**ASSIGNMENT**. One number is the whole answer: how many lines of the records include "computer".

**DATASET CONTENT**.
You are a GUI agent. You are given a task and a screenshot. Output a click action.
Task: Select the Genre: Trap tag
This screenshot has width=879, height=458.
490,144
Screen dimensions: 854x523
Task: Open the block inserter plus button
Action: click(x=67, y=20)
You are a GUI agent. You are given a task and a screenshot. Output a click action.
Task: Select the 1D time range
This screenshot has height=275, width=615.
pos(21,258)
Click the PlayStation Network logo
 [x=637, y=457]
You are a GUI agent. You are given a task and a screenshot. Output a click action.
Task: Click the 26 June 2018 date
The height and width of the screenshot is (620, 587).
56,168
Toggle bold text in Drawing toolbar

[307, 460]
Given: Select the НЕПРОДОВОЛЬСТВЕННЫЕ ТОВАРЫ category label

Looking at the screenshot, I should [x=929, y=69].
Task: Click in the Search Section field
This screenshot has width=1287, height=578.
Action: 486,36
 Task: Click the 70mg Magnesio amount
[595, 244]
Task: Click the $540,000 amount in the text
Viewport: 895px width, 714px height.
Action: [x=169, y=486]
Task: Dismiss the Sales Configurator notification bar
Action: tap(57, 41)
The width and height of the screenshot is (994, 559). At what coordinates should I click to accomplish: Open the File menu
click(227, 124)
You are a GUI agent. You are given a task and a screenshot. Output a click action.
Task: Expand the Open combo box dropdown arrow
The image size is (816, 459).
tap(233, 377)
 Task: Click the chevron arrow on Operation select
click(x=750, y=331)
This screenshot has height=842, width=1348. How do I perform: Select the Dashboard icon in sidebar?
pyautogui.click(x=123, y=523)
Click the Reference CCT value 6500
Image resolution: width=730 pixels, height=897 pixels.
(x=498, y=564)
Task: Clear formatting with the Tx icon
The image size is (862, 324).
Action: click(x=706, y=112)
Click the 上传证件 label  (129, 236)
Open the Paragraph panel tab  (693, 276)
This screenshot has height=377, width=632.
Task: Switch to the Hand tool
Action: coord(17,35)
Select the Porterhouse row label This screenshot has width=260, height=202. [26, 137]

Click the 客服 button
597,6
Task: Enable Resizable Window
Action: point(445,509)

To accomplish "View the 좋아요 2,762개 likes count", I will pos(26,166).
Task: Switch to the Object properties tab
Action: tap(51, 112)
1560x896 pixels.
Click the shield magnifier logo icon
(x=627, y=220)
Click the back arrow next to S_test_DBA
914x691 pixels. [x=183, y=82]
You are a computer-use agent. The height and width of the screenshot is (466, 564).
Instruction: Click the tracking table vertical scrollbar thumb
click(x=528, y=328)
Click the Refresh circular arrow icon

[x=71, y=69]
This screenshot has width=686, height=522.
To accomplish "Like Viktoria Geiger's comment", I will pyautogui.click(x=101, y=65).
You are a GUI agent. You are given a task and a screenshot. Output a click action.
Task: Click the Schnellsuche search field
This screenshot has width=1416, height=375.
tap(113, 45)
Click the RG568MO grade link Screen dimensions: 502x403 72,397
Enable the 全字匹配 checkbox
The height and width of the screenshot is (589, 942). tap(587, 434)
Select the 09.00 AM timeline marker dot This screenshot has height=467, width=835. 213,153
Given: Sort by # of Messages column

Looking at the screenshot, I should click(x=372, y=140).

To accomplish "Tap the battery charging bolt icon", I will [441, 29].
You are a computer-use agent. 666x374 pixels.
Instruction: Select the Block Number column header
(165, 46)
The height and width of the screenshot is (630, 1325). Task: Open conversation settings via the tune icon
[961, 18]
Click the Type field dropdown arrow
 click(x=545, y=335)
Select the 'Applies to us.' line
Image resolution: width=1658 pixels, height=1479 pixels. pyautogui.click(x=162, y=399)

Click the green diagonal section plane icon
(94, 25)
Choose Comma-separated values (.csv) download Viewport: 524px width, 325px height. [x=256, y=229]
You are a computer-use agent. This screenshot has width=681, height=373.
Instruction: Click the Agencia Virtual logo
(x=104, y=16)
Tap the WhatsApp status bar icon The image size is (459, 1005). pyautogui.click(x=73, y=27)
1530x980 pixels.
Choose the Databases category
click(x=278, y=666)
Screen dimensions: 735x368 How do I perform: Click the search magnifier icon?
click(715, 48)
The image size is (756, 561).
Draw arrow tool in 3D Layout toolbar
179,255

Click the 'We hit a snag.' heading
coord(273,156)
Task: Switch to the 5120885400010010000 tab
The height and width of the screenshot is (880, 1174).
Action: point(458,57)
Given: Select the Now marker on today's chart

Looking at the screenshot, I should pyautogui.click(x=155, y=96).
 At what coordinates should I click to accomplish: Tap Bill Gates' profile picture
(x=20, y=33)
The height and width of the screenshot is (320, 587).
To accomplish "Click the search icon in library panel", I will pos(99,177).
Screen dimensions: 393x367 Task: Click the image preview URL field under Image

**ANSWER FOR THE TASK**. 3